Task requirements:
a - Reproduce verbatim the portion of the plot summary that opens with the words containing "Clay and Matt" and closes with "they are gay.".
b - Write a continuation of the plot summary, beginning after its last sentence.

Text block:

☆ ☆ ☆ ☆ ☆ ☆ ☆

Clay and Matt go to check out the sorority Amanda is in. Clay concludes that they need to become frat boys in order to go out with one of those girls. They try to join a fraternity. When they are passed out, a frat member drags them by their feet, strips them naked, and puts them in a sleeping bag together and places them in the quad for them to be humiliated. Now everyone in school thinks they are gay.
Amanda is searching out a gay guy to go out with and when she sees Clay, realizing that he was one of the two guys in the sleeping bag, goes up to talk to him, thinking he's gay. Clay slips up and claims that he is. Now that he's claimed to be gay, he goes out to learn more about homosexuality and how to be a gay person, including joining the on-campus LGBT club and going to a gay bar. Clay asks the bar owner Rodney (John Goodman) how to be gay and is given instruction on everything, including how to dress and how to act.

Clay and Amanda go out to a club where Clay sings on stage. Their friendship continues to blossom. Amanda kisses Clay, but then regrets it shortly afterwards because she still thinks he's gay. Clay tries to tell her the truth when she's in his dorm room, but she leaves before that opportunity. Amanda wants to back out of the deal she was under, but Serena, the sorority head, threatens to kick her out.
Once again, Clay tries calling Amanda to come clean that he's not really gay. Sherman, whom he met at the gay bar, assaults him for not going out with him. Clay is knocked out and taken to the hospital, where he recovers quickly. His friend Brennan, who found him knocked out, thinks the fraternity brothers did it and tries to tell it to a campus police officer.

Brennan goes to the LGBT Club and claims that Clay was gay bashed and that the campus police are covering it up. The Club therefore thinks a hate crime was committed and they arrange to have all of the historically oppressed minority groups unite and go fight against the fraternity.

Meanwhile, Amanda tries to prevent Clay from going to the upcoming party because she doesn't want to break up with him. Clay nevertheless shows up and after seeing a number of break ups on the spot, realizes that it was a set-up and dumps Amanda. He returns and discovers that Matt is gay.

☆ ☆ ☆ ☆ ☆ ☆ ☆

Records shown:
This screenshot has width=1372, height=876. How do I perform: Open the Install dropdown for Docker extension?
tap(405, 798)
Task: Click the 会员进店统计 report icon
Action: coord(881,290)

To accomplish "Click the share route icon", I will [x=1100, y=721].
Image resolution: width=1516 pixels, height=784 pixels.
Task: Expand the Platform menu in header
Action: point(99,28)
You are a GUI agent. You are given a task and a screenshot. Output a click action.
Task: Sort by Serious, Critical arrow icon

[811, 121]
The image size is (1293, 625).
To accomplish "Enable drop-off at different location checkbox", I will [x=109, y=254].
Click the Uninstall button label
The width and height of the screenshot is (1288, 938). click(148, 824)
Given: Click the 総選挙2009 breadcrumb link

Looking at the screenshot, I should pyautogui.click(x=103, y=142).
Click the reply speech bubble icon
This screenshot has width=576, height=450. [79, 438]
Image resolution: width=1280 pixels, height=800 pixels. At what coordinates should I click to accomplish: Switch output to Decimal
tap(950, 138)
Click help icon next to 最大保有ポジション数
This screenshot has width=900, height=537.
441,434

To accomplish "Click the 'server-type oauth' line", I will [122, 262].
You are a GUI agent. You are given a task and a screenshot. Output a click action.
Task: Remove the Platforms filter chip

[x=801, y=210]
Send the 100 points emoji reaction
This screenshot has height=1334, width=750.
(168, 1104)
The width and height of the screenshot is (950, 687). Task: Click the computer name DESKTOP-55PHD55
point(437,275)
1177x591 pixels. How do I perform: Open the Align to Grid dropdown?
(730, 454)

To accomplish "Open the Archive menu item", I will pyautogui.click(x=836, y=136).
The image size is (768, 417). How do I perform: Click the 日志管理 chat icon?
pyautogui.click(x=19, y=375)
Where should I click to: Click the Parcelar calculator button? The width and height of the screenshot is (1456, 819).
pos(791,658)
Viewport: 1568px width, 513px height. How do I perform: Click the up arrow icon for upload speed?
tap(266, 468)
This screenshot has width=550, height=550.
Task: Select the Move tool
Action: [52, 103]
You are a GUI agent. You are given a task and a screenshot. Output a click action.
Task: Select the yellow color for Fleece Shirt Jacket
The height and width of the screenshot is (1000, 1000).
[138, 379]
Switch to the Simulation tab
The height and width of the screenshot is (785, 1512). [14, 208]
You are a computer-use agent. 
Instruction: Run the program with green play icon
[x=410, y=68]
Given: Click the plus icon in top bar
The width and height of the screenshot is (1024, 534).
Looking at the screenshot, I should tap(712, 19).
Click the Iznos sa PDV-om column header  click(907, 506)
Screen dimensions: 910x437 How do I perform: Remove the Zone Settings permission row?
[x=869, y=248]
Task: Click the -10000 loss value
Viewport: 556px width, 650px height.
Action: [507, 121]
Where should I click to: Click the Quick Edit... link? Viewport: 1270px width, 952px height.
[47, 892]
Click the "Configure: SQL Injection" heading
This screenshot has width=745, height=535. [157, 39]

☆ ☆ ☆ ☆ ☆ ☆ ☆

Answers to the exercises:
a -
Clay and Matt go to check out the sorority Amanda is in. Clay concludes that they need to become frat boys in order to go out with one of those girls. They try to join a fraternity. When they are passed out, a frat member drags them by their feet, strips them naked, and puts them in a sleeping bag together and places them in the quad for them to be humiliated. Now everyone in school thinks they are gay.

b -
When walking across campus the next day, Clay sees posters up with his picture on them, claiming him to be the victim of a hate crime. He sees Marjorie, who's now lesbian, putting up one and asks her to take it off. He also reveals to her that he's not even gay and she gets mad.

Clay sees Professor Jackson in the library and she reveals that she knew the whole time that he wasn't gay. After a talk with her, he decides to go make up with Amanda. He shows up at a fraternity house, where a party is being held, and sees a brawl going on between the minority groups and the fraternity and sorority. He gets on stage and gets everyone's attention. He reveals that Sherman was the attacker and the LGBT Club members get mad at Sherman. Clay reveals to everyone that he's not gay and that he's in love with Amanda. He tries to get everyone in the room to reconcile, but they start rioting when a black woman is called “dyke”. Amanda storms out of the house. Clay tries to get back with her, but she still leaves and decides to go back to Pittsburgh.

Clay goes back to the gay bar where he reveals to Rodney that he wasn't gay and that he was only pretending in order to get Amanda to like him. He asks Rodney if he's mad, who responds by saying that he isn't and feels honored to hear a straight man wanting to be gay.

Amanda, who has lost her scholarship but got a job at a make-up counter, is seen sitting at a bus stop. Clay goes up to her and tells her that pretending to be gay made him a better person. They rekindle their relationship and Amanda, having already missed her bus, misses the next bus, in order to spend a little more time with Clay.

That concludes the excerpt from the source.